2017-07-29, 11:12 AM #3318
Originally posted by Jon`C:
The most optimistic estimate I've seen is that a million civilians in Seoul would die, and it'd only be that low because of bomb shelters, not because of any effective response. It also assumed the payload is conventional and delivered only from their largest bore HARTS and newer missile launchers, rather than an all-out strike including chemical and nuclear weapons.

Seoul would be devastated by all accounts, losing at least a fifth of its population and basically all of the productive capital that keeps their economy running. It may have some effect on international semiconductor prices.


Yeah. Projectile-intercepting technology like Israel's Iron Dome would be almost completely ineffective against the barrage of missiles that would be fired at Seoul because of the sheer quantity of missiles. I've seen estimates that 60k Seoul residents would be dead within only two or three hours of conflict.
former entrepreneur
2017-07-29, 11:17 AM #3319
Originally posted by Reid:
Some of them at least are just shows of strength. There are news articles on this, so it's not crazy to claim this is the purpose of these exercises


The exercises are meant to inure North Korea to US military staging and operating near them. North Korea will not be able to anticipate or respond to an impending attack as long as they are unwilling to risk starting the war themselves.

Training exercises near North Korea are absolutely 100% US aggression, not just intimidation or grandstanding.
2017-07-29, 11:35 AM #3320
Originally posted by Reid:
I think it reveals that the United States is rarely willing to engage in diplomacy when it already has its teeth sunk into something militarily. It reveals that our leaders value military conquest above the long-term safety of the American people.


Yeah, I guess I'm not quite so cynical about this.

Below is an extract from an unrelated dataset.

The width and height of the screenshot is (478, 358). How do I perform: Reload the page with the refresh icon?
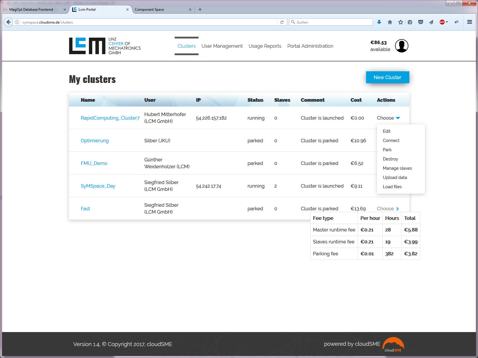[282, 22]
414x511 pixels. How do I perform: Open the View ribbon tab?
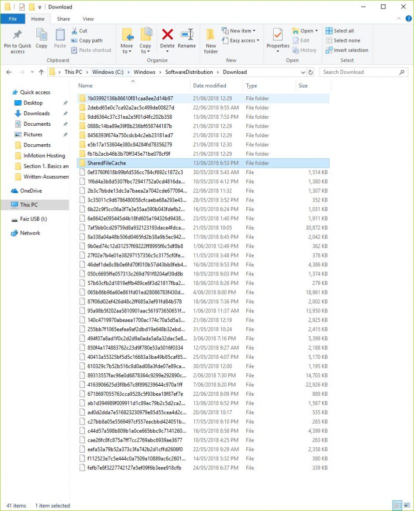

I don't think the US passed on North Korea's offer because of some kind of constitutional inability amongst the American leadership to pursue diplomatic solutions (leaving aside Trump's gutting of the State department). The US wasn't ever going to take the deal that North Korea offered, because it would've done nothing to placate American concerns about North Korea's nuclear weapons, and would've left American allies (viz., Japan, South Korea) more vulnerable to North Korea because it would've withdrawn America's deterrent. North Korea went to a Lamborghini dealership and tried to buy a car with the lint in their pocket.

Originally posted by Reid:
I would argue even further, that the military pressure is one of the major causes of Kim Jong Un developing his nuclear and missile program. At any rate, if military pressure isn't helping the situation, then why are we still doing it?


Because North Korea and South Korea are still technically at war, and because each side having a deterrent and knowing that, if it attacks, the cost of war will be greater than what it is willing to endure, is what stops the tension from escalating into full blown conflict. Maybe the system won't work indefinitely, but military tensions have succeeded in staving off a renewal of war for decades.